▶ [RAW DATA]

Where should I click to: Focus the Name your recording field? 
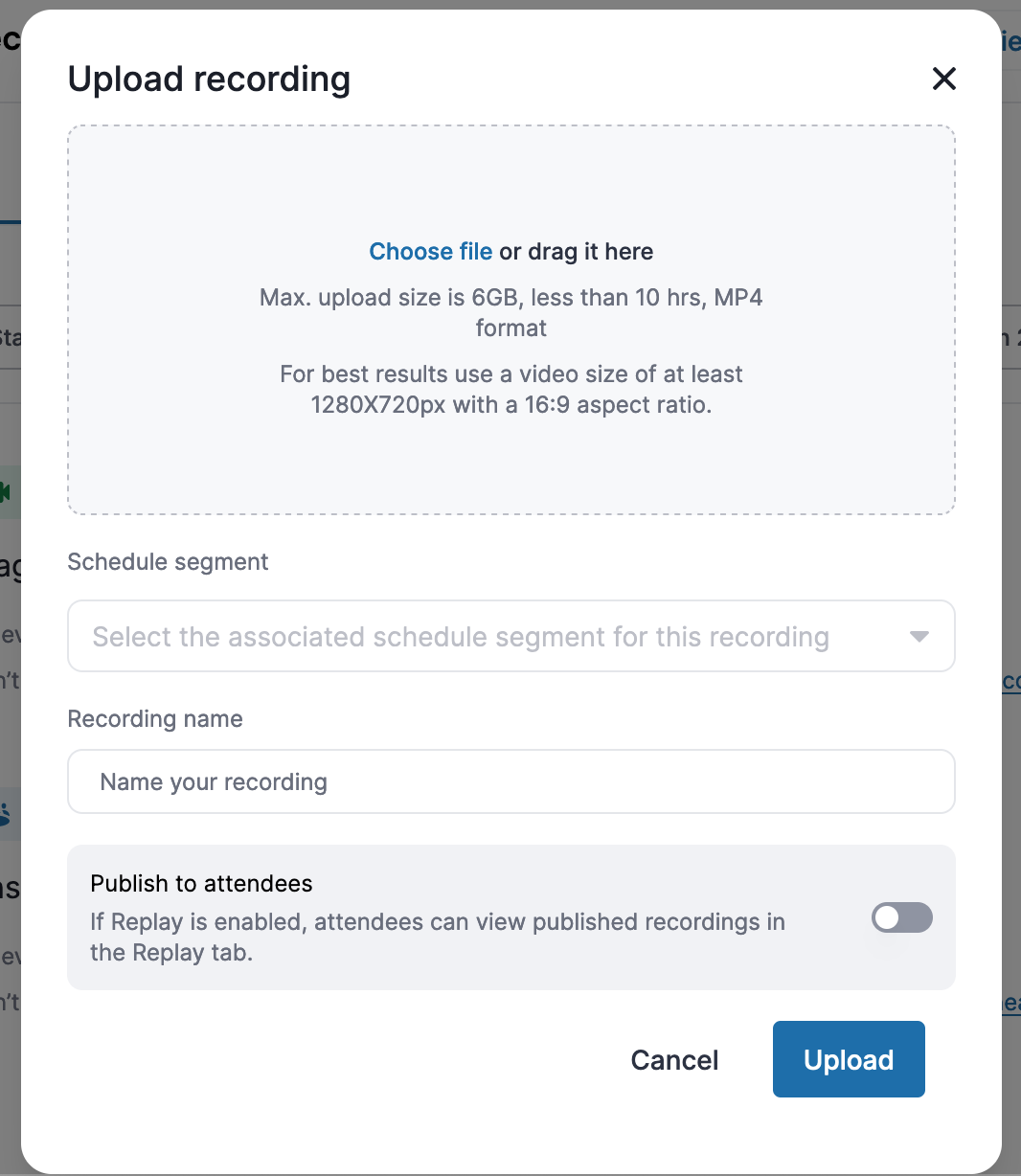pyautogui.click(x=511, y=781)
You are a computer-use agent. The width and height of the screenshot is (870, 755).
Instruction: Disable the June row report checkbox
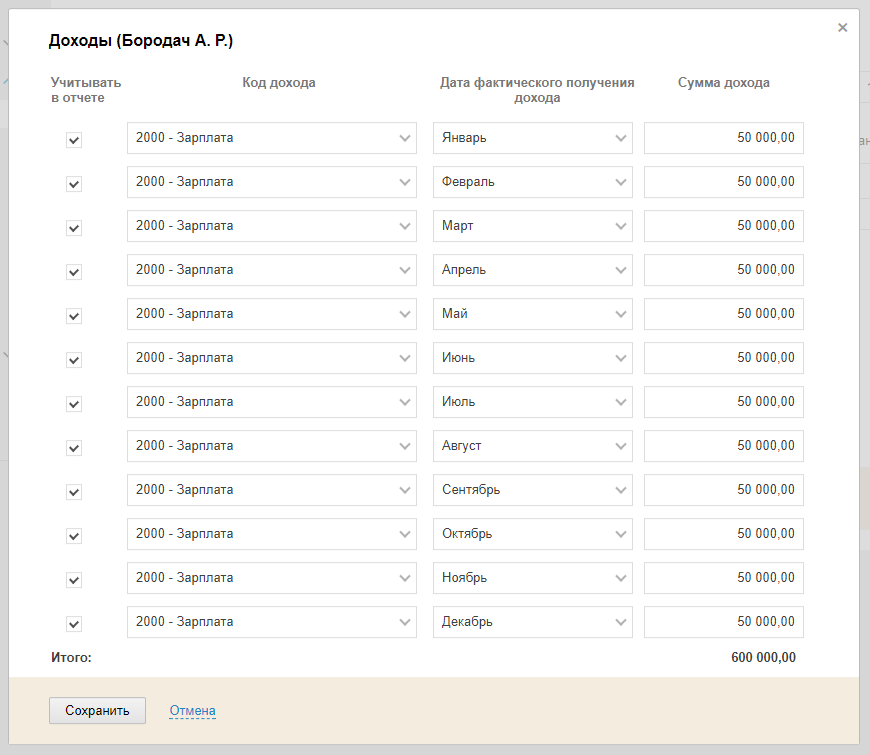tap(74, 360)
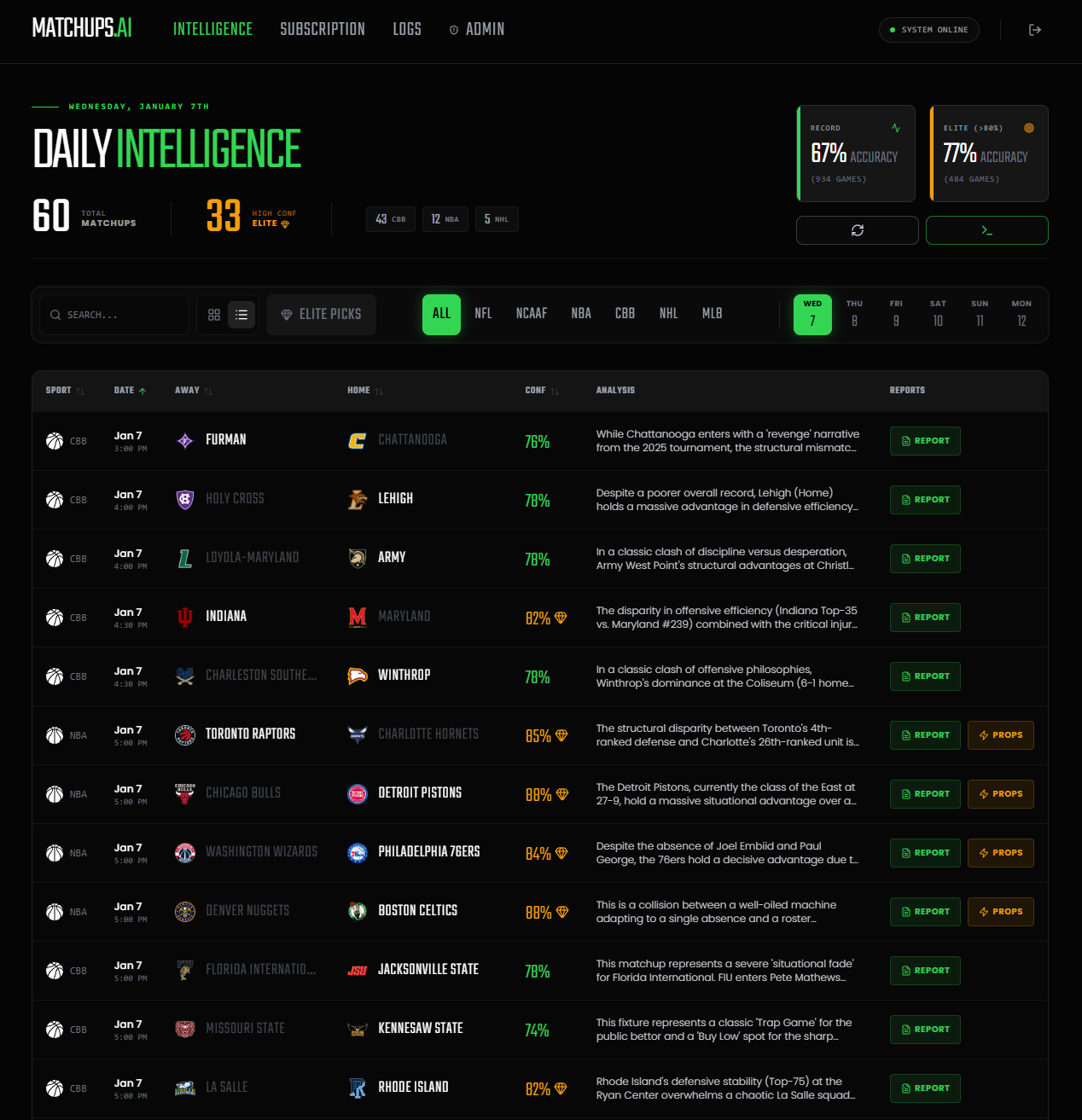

▶ [TASK BRIEF]
Omit the pictures and write out exactly the lines from the one containing "You are a computer-use" through the last line of the material.

▶ [EXERCISE RESULT]
You are a computer-use agent. The width and height of the screenshot is (870, 755).
Instruction: Disable the June row report checkbox
tap(74, 360)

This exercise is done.